### Problem
In the listing beneath this line, copy exactly the lines starting with the one containing "You are a computer-use agent. This" and going on through the one containing "Given: Expand the フィードバックがある場合 dropdown".

### Supplied records
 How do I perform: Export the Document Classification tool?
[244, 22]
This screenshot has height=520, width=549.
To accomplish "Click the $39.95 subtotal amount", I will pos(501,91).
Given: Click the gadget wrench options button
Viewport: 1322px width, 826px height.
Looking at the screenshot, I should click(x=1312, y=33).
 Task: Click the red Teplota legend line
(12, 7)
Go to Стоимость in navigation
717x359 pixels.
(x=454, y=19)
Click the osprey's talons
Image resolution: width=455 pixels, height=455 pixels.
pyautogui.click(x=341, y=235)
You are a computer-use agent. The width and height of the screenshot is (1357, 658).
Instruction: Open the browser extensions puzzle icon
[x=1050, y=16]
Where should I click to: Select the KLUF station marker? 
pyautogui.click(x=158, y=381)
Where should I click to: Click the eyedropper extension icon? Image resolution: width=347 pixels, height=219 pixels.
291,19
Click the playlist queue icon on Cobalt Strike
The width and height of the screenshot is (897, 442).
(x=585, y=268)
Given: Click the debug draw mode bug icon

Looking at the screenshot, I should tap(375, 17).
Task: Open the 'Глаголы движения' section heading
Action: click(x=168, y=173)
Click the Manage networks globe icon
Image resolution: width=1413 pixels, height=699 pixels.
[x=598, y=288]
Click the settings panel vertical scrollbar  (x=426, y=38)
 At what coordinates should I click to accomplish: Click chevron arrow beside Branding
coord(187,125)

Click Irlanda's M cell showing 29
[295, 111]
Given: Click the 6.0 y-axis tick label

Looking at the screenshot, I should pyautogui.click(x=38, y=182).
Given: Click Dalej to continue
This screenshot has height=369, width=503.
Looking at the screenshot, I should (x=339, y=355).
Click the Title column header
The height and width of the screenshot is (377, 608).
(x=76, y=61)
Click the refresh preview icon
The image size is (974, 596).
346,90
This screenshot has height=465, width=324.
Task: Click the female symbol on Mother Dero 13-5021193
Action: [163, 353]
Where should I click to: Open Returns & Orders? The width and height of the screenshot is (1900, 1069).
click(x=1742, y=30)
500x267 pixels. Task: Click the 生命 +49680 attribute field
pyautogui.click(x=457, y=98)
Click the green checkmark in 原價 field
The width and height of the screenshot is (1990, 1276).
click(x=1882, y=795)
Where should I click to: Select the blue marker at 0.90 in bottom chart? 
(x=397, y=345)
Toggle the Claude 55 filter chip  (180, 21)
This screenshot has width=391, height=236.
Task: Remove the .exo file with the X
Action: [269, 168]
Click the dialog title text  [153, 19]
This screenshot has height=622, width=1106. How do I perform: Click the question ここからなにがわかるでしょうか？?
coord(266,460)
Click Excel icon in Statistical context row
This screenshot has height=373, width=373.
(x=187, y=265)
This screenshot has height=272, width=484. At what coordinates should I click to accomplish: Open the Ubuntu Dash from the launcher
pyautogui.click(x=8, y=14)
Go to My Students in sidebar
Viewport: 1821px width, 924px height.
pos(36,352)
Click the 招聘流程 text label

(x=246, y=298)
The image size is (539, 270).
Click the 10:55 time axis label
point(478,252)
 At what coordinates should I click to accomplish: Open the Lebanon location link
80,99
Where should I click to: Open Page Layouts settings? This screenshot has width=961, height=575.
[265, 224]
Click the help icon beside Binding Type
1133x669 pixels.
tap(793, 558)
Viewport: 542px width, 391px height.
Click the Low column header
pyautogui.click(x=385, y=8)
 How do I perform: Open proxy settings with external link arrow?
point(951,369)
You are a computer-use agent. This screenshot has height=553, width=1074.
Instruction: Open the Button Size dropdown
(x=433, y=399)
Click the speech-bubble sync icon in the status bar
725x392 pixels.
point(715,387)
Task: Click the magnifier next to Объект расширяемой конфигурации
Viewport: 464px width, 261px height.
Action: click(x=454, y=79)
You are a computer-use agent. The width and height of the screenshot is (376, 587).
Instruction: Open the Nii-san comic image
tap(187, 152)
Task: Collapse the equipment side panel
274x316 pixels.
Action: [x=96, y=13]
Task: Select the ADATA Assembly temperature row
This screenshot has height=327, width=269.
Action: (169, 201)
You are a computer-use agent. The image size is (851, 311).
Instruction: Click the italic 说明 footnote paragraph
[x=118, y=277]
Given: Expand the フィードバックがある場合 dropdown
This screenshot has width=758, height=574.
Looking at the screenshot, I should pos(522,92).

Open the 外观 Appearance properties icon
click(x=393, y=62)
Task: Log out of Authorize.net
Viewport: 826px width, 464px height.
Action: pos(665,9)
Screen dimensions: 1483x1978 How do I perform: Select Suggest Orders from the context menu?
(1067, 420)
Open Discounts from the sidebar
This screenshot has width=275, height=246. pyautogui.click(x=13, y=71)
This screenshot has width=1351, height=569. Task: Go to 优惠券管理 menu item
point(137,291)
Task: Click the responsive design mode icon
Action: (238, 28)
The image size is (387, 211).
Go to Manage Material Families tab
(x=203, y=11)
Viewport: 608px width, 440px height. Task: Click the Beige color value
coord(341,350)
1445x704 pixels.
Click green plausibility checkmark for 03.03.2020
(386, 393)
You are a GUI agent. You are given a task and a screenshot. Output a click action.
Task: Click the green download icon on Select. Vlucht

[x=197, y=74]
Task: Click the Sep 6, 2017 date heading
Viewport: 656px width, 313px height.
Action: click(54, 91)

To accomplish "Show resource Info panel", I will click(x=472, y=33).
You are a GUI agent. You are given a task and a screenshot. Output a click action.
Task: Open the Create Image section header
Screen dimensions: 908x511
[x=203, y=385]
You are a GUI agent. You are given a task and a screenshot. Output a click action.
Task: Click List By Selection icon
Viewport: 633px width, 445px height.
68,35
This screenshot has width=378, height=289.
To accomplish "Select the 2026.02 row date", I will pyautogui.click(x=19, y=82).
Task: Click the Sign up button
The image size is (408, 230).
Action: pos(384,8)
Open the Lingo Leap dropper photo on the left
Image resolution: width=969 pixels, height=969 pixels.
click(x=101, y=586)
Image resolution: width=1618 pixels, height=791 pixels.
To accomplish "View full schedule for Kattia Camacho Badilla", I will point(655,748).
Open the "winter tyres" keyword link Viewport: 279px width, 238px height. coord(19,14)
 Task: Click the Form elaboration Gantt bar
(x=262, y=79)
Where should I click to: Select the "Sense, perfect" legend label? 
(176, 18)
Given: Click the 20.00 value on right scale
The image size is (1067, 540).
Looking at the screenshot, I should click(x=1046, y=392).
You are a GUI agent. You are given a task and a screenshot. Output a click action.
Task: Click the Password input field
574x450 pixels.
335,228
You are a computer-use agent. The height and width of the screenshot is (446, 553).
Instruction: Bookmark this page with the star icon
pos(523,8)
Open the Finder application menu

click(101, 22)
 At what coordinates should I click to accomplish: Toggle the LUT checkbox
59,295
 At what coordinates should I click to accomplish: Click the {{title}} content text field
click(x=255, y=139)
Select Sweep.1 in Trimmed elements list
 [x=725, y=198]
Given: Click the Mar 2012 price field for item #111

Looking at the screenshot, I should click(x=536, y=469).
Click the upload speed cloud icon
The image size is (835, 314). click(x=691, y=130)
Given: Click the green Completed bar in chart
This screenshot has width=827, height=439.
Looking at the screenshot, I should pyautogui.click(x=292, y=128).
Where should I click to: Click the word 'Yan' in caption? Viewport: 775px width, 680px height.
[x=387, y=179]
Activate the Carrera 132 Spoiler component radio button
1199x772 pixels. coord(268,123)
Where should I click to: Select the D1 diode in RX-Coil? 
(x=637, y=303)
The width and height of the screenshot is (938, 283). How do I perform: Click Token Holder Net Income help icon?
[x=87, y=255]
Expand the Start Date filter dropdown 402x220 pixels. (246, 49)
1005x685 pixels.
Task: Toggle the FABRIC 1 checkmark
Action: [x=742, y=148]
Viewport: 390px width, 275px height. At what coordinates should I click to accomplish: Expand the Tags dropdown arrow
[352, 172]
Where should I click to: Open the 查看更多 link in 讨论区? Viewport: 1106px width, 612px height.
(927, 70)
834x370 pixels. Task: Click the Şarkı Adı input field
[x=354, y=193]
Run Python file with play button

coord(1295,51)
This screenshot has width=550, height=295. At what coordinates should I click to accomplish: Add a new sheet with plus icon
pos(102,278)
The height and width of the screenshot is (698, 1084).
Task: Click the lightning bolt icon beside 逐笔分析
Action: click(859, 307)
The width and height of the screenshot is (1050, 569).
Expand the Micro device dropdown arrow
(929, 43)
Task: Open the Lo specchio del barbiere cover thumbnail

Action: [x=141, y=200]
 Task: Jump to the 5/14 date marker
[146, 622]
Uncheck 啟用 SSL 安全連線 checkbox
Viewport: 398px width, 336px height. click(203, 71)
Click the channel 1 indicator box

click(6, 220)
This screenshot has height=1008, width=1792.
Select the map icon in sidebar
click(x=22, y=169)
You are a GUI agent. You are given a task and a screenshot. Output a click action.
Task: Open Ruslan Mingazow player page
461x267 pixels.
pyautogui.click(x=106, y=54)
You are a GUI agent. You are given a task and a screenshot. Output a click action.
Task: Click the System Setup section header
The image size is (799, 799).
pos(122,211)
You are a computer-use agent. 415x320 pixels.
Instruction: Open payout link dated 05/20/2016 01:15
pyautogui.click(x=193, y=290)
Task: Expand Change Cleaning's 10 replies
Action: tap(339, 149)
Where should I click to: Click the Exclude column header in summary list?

### Answer to this task
You are a computer-use agent. This screenshot has height=553, width=1074.
Instruction: Open the Button Size dropdown
(x=433, y=399)
Click the speech-bubble sync icon in the status bar
725x392 pixels.
point(715,387)
Task: Click the magnifier next to Объект расширяемой конфигурации
Viewport: 464px width, 261px height.
Action: click(x=454, y=79)
You are a computer-use agent. The width and height of the screenshot is (376, 587).
Instruction: Open the Nii-san comic image
tap(187, 152)
Task: Collapse the equipment side panel
274x316 pixels.
Action: [x=96, y=13]
Task: Select the ADATA Assembly temperature row
This screenshot has height=327, width=269.
Action: (169, 201)
You are a computer-use agent. The image size is (851, 311).
Instruction: Click the italic 说明 footnote paragraph
[x=118, y=277]
Given: Expand the フィードバックがある場合 dropdown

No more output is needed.